VCs are not heroes. We are just one part of the startup ecosystem. We provide the capital allocation function and are rewarded when we do it well and eventually go out of business when we don’t do it well. I know. I’ve gone out of business for not doing it well.
If there are heroes in the startup ecosystem, they are the entrepreneurs who take the biggest risks and create the products, services, and companies that we increasingly rely on as tech seeps into everything.
What Fred said.
VCs – go read his post and reflect on it.
Entrepreneurs – go read his post and take it to heart.
Fred – thanks for saying it so well in your inimitable direct style. Understanding VCs is one for the books …
If you’ve missed me, it’s because I spent a week in Australia. Ten days ago, after being there for a few days, I came down with salmonella poisoning. I’m finally starting to feel normal again although I’m still exhausted. This has easily been the sickest I’ve ever been.
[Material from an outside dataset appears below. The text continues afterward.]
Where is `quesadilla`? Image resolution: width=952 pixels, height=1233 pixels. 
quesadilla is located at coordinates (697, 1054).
While I was gone, the gang at Reboot put up the Reboot Podcast #45 – What’s Love Got to Do with It?- with Fred Wilson and Brad Feld which was a delightful conversation between me, Fred, and Jerry Colonna.
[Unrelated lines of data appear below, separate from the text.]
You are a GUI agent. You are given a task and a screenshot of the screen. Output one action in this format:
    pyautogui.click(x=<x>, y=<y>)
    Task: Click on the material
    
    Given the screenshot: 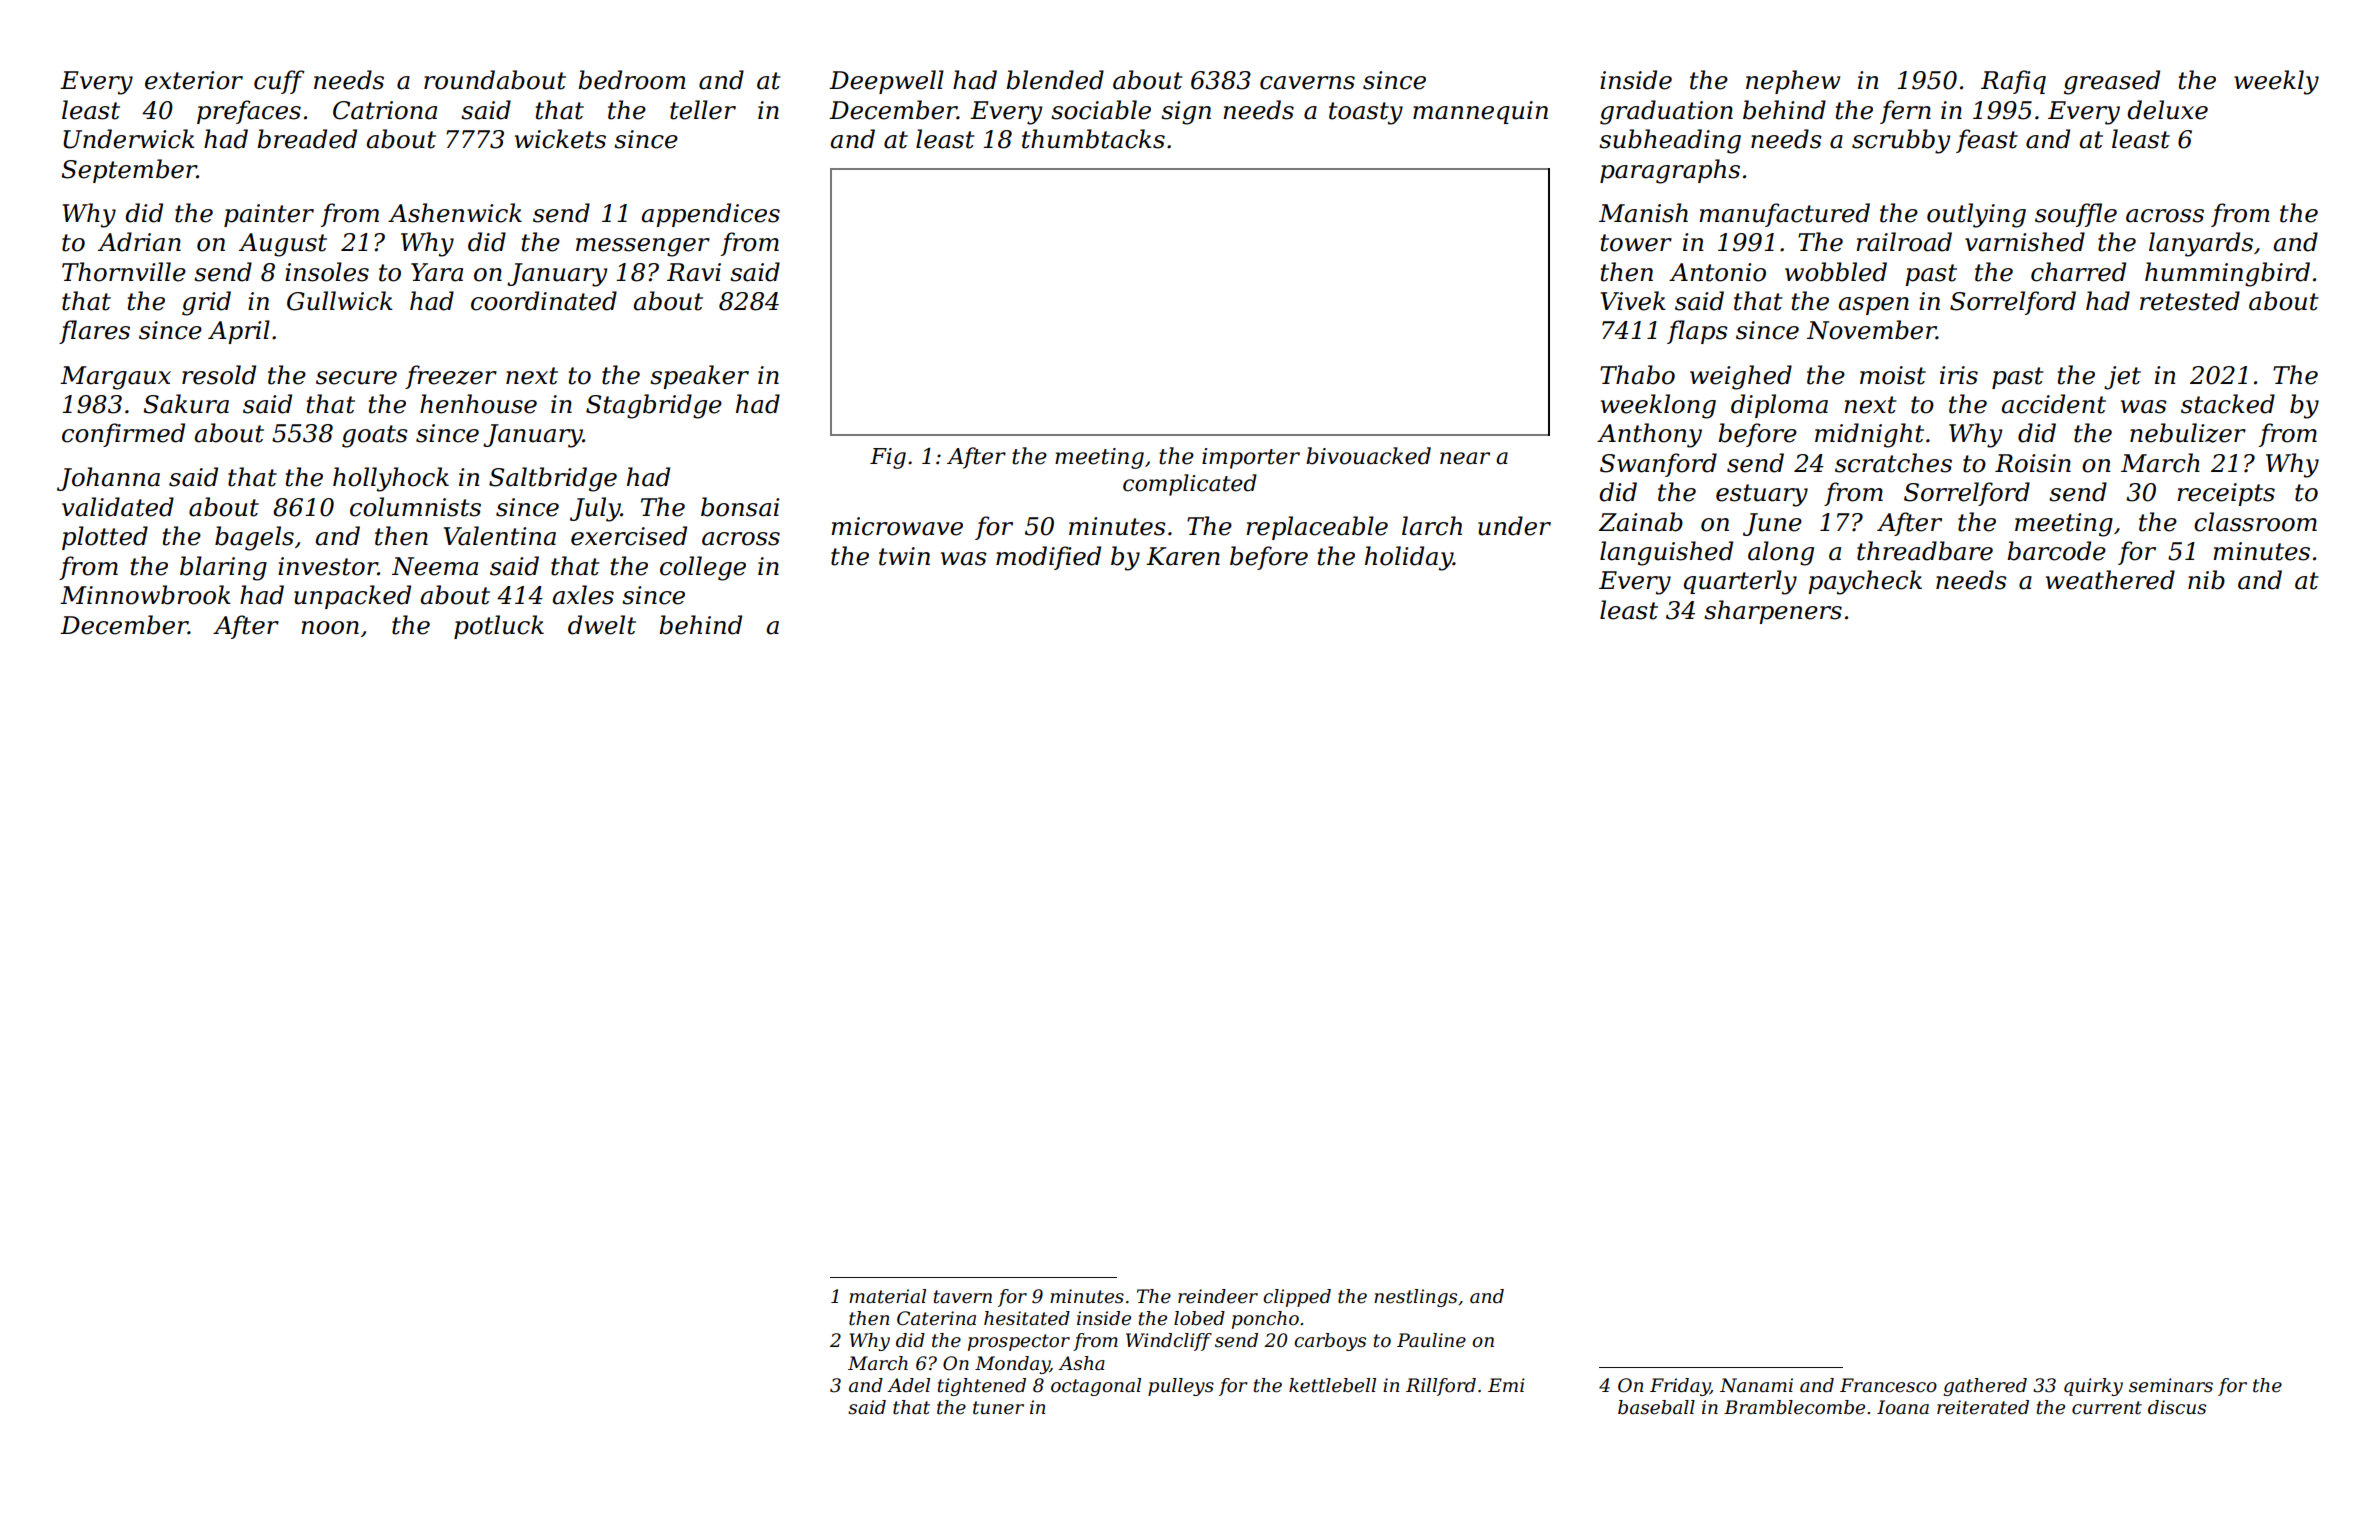 What is the action you would take?
    pyautogui.click(x=887, y=1296)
The three of us have a 20+ year history that gives me joy every time I think about it.
I first met Fred in the suburbs of Boston at Yoyodyne in 1996. It was also the first time I met Seth Godin. I had just started working with Softbank and had been commanded to go to Yoyodyne and do “due diligence” by Charley Lax. I had no idea what Softbank or Charley wanted in the way of due diligence, so I went, hung out with Fred and Seth, and wrote Charley an email after saying “Looks great – Seth is awesome” or something like that. Softbank (and Fred – via his new firm Flatiron Partners, which was partially funded by Softbank) invested.
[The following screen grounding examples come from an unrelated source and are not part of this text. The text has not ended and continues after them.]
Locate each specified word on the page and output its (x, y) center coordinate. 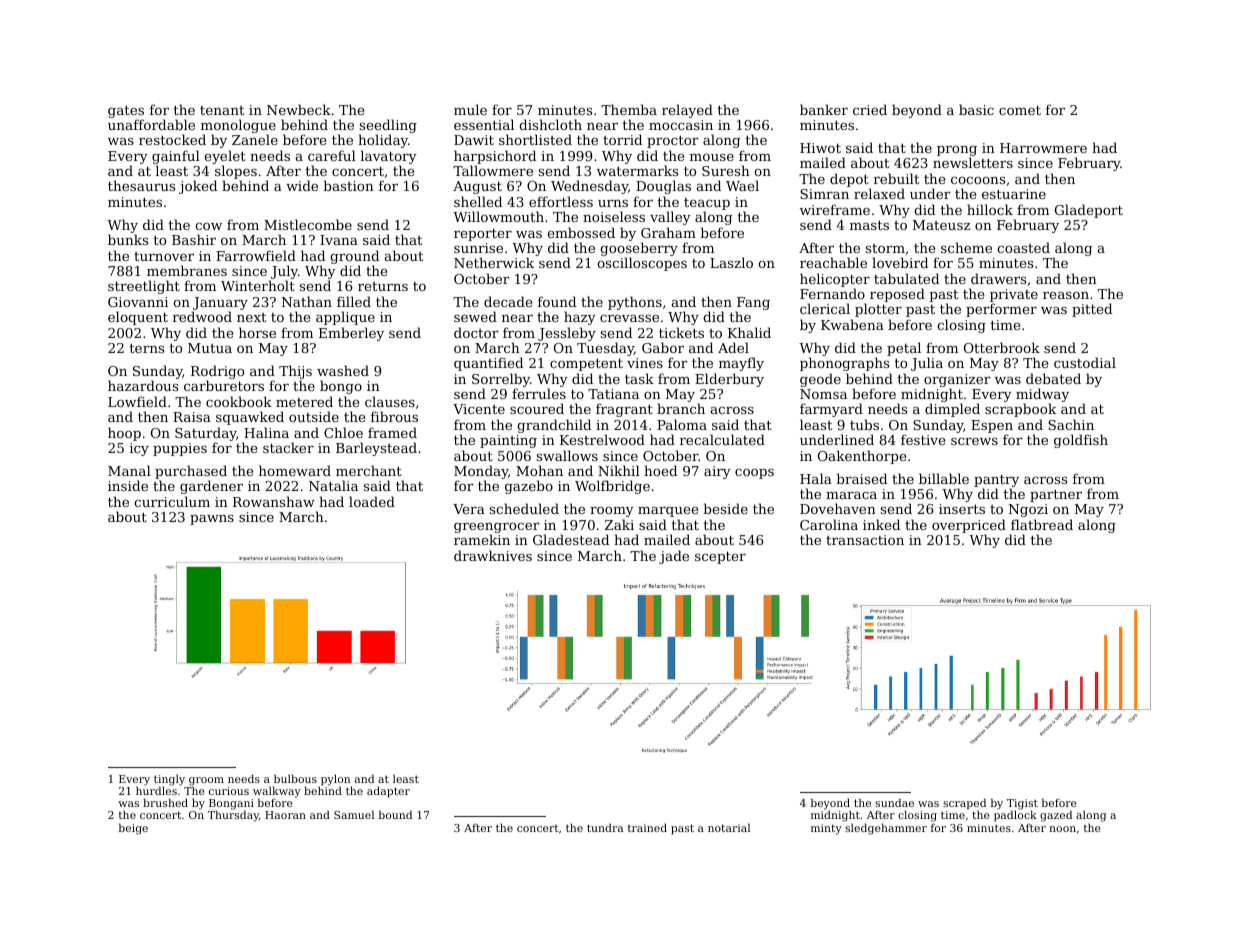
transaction (865, 540)
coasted (1023, 247)
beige (133, 829)
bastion (348, 185)
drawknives (493, 555)
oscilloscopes (642, 264)
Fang (753, 303)
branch (681, 409)
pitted (1092, 310)
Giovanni (138, 302)
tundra (605, 827)
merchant (369, 470)
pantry (996, 480)
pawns (212, 520)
I first met Jerry in a conference room at NetGenesis in Cambridge. I was chairman and we has three product lines at that point: NetForm (an HTML form filler that was getting its but kicked by Allaire), NetThread (which was super cool but getting its butt kicked by something – maybe again Allaire), and NetAnalysis, which was the first weblog analysis tool and became the focus of the company. We sold NetForm to a company called Virtuflex (which went on to become Channelwave, which I became an investor in) and NetThread to eShare. Jerry, again through Flatiron (he and Fred had become partners), was an investor in eShare. I joined the eShare board as an outside director. eThread was acquired by Melita International in 1999 after a crazy ride that included a midnight negotiating session on the 173rd floor of some building in midtown Manhattan to try to merge with iChat. I remember walking about at around 2am with Jerry, completely wasted and frustrated. Welcome to 1999.
Over the last 20 years, the three of us have worked on lots of things in different configurations, but I’d put the deep friendship we’ve developed ahead of all of our business deals. We’ve won and lost together, had great moments as well as deep disappointments. But throughout, we’ve stayed best friends.
I enjoyed making the podcast, I hope you enjoy listening to it.